- Directed by: Alberto De Martino
- Screenplay by: Alberto De Martino
- Produced by: Luggi Waldleitner; Emo Bistolfi;
- Starring: Paul Hubschmid; Karin Dor; Vivi Bach; Nando Gazzolo;
- Cinematography: Mario Fioretti
- Edited by: Elisabeth Kleinert-Neumann
- Music by: Bruno Nicolai
- Production companies: European; Roxy Film GmbH & Co. KG;
- Release date: 22 April 1966 (West Germany);
- Running time: 103 minutes
- Countries: West Germany; Italy;

= The Spy with Ten Faces =

1966 film

The Spy with Ten Faces (Upperseven, l'uomo da uccidere, Der Mann mit den tausend Masken) is a 1966 Italian-West German Eurospy film written and directed by Alberto De Martino.

==Plot==
Paul Finney aka Upperseven; played by Paul Hubschmitt, is a master of disguise by the use of masks. His task is to secure a transport of credit money for the union of some African states. An international gang manages to steal this money and wants to use it to build a missile base.
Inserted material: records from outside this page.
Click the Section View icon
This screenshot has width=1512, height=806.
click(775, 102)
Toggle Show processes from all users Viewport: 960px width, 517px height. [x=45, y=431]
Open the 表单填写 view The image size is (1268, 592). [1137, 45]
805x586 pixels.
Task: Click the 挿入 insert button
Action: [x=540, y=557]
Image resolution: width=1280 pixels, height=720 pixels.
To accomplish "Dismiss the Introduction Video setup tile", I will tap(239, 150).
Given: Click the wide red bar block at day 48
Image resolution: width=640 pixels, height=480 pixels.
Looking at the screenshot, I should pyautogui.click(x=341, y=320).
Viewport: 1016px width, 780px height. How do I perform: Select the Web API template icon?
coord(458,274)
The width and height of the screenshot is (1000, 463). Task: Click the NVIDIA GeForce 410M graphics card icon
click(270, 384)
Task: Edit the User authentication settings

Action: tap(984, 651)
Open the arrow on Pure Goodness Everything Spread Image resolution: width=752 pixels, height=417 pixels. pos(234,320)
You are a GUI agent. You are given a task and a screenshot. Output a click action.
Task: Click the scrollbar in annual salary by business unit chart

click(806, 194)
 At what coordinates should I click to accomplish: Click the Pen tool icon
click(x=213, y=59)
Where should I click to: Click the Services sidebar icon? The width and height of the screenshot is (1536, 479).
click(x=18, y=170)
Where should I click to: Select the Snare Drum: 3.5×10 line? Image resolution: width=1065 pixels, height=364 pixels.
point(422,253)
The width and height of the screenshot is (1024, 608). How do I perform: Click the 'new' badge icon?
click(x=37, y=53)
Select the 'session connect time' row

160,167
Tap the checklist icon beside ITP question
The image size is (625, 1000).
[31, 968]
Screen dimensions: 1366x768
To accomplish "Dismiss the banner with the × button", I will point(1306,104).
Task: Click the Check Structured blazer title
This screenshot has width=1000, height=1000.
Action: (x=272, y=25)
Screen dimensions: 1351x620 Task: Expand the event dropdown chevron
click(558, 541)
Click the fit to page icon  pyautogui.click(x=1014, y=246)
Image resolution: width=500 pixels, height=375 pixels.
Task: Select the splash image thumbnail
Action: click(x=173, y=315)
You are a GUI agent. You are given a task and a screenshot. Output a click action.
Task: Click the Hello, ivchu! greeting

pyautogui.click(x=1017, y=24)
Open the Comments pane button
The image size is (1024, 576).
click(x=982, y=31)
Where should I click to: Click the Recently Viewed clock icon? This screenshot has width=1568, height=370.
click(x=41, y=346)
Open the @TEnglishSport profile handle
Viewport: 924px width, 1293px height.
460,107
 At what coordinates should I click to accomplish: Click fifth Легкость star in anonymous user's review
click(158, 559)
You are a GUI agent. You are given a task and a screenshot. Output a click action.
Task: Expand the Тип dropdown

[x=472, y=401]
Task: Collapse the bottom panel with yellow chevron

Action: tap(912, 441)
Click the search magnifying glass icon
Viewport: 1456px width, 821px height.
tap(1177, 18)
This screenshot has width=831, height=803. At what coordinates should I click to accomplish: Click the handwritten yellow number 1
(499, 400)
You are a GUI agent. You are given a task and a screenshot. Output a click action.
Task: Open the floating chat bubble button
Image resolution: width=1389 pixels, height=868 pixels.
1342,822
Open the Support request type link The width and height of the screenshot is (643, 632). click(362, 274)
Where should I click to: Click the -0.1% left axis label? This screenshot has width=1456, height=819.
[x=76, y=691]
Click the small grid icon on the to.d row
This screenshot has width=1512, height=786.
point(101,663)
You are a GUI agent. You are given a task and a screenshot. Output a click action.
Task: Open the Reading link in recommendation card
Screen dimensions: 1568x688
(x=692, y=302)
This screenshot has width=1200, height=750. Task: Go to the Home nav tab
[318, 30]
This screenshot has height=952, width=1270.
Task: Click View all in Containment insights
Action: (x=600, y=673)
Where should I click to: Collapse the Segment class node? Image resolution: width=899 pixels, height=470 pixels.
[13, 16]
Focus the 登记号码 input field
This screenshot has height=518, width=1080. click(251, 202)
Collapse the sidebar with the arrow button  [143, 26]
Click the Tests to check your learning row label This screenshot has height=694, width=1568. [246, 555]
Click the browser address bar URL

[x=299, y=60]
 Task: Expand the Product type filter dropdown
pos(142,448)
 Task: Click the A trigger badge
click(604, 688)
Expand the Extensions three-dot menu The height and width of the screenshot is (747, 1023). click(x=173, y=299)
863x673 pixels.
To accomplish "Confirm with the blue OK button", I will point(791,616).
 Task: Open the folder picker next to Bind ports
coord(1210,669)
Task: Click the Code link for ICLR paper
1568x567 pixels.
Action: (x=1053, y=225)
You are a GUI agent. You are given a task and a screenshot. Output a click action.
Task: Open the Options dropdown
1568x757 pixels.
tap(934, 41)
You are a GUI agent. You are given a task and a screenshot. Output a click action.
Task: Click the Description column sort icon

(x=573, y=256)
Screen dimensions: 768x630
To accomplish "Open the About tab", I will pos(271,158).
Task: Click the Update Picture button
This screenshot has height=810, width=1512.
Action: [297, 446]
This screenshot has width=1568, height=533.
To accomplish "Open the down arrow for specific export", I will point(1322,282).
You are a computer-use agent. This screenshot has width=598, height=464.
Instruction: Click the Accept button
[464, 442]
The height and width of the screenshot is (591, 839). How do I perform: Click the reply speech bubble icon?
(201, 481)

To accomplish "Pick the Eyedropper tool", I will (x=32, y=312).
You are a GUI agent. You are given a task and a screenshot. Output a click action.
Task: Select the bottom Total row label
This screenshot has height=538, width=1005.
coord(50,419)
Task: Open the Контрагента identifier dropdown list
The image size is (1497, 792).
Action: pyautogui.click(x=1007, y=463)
Part of the film takes place in Rome.

==Cast==
- Paul Hubschmid as Paul Finney, the Upperseven
- Karin Dor as CIA agent Helen Farheit
- Vivi Bach as Birgit
- Nando Gazzolo as Kobras
- Rosalba Neri as Pauline
- Guido Lollobrigida as Santos
- Tom Felleghy as Gibbons
- Tullio Altamura as Bank director

==Release==
The Spy with Ten Faces was released in West Germany on April 22, 1966.